SHORT PROBLEM :: Write out every entry below again, swapping "computer-use agent" for "desktop agent" wherever it occurs and changing nothing else.

DATA FOR THIS TASK ::
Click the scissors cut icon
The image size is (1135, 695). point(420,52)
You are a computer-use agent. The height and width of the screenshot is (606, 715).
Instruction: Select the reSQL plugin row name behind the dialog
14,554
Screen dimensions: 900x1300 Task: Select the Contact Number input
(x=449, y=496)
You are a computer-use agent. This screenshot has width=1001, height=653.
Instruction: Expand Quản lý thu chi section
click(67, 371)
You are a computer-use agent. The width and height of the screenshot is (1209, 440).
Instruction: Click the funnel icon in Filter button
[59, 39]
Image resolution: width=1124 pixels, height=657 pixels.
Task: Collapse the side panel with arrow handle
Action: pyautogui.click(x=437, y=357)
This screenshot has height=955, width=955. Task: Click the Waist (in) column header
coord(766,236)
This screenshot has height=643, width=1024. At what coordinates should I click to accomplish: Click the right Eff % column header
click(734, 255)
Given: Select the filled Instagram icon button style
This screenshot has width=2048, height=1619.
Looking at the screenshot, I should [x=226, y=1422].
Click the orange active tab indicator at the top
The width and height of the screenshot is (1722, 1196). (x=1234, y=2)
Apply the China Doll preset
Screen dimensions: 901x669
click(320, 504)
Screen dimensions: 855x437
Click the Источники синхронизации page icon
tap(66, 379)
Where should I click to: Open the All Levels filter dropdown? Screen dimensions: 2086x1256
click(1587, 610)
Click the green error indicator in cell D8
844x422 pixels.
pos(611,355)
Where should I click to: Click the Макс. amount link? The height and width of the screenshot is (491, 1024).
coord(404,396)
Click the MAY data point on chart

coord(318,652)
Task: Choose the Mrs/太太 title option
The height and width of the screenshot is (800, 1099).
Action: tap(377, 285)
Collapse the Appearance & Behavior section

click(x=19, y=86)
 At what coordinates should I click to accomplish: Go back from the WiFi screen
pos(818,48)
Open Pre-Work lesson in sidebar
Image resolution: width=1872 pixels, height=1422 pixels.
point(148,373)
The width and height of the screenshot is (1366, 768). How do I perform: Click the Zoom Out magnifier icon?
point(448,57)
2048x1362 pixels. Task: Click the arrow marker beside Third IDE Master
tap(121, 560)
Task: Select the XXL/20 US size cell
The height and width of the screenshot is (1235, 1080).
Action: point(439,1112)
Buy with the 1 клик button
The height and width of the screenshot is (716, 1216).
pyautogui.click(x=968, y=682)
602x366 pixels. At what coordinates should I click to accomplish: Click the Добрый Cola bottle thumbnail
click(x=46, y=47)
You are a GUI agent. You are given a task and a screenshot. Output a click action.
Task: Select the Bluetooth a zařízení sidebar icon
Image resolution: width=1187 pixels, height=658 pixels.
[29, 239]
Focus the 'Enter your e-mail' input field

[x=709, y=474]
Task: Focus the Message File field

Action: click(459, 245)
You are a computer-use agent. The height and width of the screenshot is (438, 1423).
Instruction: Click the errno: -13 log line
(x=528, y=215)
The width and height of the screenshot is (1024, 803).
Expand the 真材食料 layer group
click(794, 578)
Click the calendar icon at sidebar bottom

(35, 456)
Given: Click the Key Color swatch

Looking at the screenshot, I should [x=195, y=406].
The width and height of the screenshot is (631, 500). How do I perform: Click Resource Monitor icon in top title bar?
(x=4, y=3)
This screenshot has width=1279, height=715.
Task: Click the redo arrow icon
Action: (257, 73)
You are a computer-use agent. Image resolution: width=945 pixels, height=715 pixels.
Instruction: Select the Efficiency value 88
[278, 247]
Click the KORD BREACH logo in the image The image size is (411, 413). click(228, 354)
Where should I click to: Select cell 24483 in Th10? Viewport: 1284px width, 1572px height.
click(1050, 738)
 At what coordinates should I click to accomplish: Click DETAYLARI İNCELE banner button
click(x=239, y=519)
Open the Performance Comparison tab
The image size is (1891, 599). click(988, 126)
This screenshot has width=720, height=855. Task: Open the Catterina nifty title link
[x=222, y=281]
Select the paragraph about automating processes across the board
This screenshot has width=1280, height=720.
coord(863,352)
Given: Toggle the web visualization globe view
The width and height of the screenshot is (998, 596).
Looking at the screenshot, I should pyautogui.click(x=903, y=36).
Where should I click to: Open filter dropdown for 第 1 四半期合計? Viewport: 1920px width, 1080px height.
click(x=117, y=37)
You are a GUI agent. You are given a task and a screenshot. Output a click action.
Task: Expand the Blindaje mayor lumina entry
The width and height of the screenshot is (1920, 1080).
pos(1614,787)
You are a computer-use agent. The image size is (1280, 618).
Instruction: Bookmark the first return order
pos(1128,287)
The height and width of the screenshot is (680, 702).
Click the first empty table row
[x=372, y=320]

ANSWER IN FULL ::
Click the scissors cut icon
The image size is (1135, 695). point(420,52)
You are a desktop agent. The height and width of the screenshot is (606, 715).
Instruction: Select the reSQL plugin row name behind the dialog
14,554
Screen dimensions: 900x1300 Task: Select the Contact Number input
(x=449, y=496)
You are a desktop agent. This screenshot has width=1001, height=653.
Instruction: Expand Quản lý thu chi section
click(67, 371)
You are a desktop agent. The width and height of the screenshot is (1209, 440).
Instruction: Click the funnel icon in Filter button
[59, 39]
Image resolution: width=1124 pixels, height=657 pixels.
Task: Collapse the side panel with arrow handle
Action: pyautogui.click(x=437, y=357)
This screenshot has height=955, width=955. Task: Click the Waist (in) column header
coord(766,236)
This screenshot has height=643, width=1024. At what coordinates should I click to accomplish: Click the right Eff % column header
click(734, 255)
Given: Select the filled Instagram icon button style
This screenshot has width=2048, height=1619.
Looking at the screenshot, I should [x=226, y=1422].
Click the orange active tab indicator at the top
The width and height of the screenshot is (1722, 1196). (x=1234, y=2)
Apply the China Doll preset
Screen dimensions: 901x669
click(320, 504)
Screen dimensions: 855x437
Click the Источники синхронизации page icon
tap(66, 379)
Where should I click to: Open the All Levels filter dropdown? Screen dimensions: 2086x1256
click(1587, 610)
Click the green error indicator in cell D8
844x422 pixels.
pos(611,355)
Where should I click to: Click the Макс. amount link? The height and width of the screenshot is (491, 1024).
coord(404,396)
Click the MAY data point on chart

coord(318,652)
Task: Choose the Mrs/太太 title option
The height and width of the screenshot is (800, 1099).
Action: tap(377, 285)
Collapse the Appearance & Behavior section

click(x=19, y=86)
 At what coordinates should I click to accomplish: Go back from the WiFi screen
pos(818,48)
Open Pre-Work lesson in sidebar
Image resolution: width=1872 pixels, height=1422 pixels.
point(148,373)
The width and height of the screenshot is (1366, 768). How do I perform: Click the Zoom Out magnifier icon?
point(448,57)
2048x1362 pixels. Task: Click the arrow marker beside Third IDE Master
tap(121, 560)
Task: Select the XXL/20 US size cell
The height and width of the screenshot is (1235, 1080).
Action: point(439,1112)
Buy with the 1 клик button
The height and width of the screenshot is (716, 1216).
pyautogui.click(x=968, y=682)
602x366 pixels. At what coordinates should I click to accomplish: Click the Добрый Cola bottle thumbnail
click(x=46, y=47)
You are a GUI agent. You are given a task and a screenshot. Output a click action.
Task: Select the Bluetooth a zařízení sidebar icon
Image resolution: width=1187 pixels, height=658 pixels.
[29, 239]
Focus the 'Enter your e-mail' input field

[x=709, y=474]
Task: Focus the Message File field

Action: click(459, 245)
You are a desktop agent. The height and width of the screenshot is (438, 1423).
Instruction: Click the errno: -13 log line
(x=528, y=215)
The width and height of the screenshot is (1024, 803).
Expand the 真材食料 layer group
click(794, 578)
Click the calendar icon at sidebar bottom

(35, 456)
Given: Click the Key Color swatch

Looking at the screenshot, I should [x=195, y=406].
The width and height of the screenshot is (631, 500). How do I perform: Click Resource Monitor icon in top title bar?
(x=4, y=3)
This screenshot has width=1279, height=715.
Task: Click the redo arrow icon
Action: (257, 73)
You are a desktop agent. Image resolution: width=945 pixels, height=715 pixels.
Instruction: Select the Efficiency value 88
[278, 247]
Click the KORD BREACH logo in the image The image size is (411, 413). click(228, 354)
Where should I click to: Select cell 24483 in Th10? Viewport: 1284px width, 1572px height.
click(1050, 738)
 At what coordinates should I click to accomplish: Click DETAYLARI İNCELE banner button
click(x=239, y=519)
Open the Performance Comparison tab
The image size is (1891, 599). click(988, 126)
This screenshot has width=720, height=855. Task: Open the Catterina nifty title link
[x=222, y=281]
Select the paragraph about automating processes across the board
This screenshot has width=1280, height=720.
coord(863,352)
Given: Toggle the web visualization globe view
The width and height of the screenshot is (998, 596).
Looking at the screenshot, I should pyautogui.click(x=903, y=36).
Where should I click to: Open filter dropdown for 第 1 四半期合計? Viewport: 1920px width, 1080px height.
click(x=117, y=37)
You are a GUI agent. You are given a task and a screenshot. Output a click action.
Task: Expand the Blindaje mayor lumina entry
The width and height of the screenshot is (1920, 1080).
pos(1614,787)
You are a desktop agent. The image size is (1280, 618).
Instruction: Bookmark the first return order
pos(1128,287)
The height and width of the screenshot is (680, 702).
Click the first empty table row
[x=372, y=320]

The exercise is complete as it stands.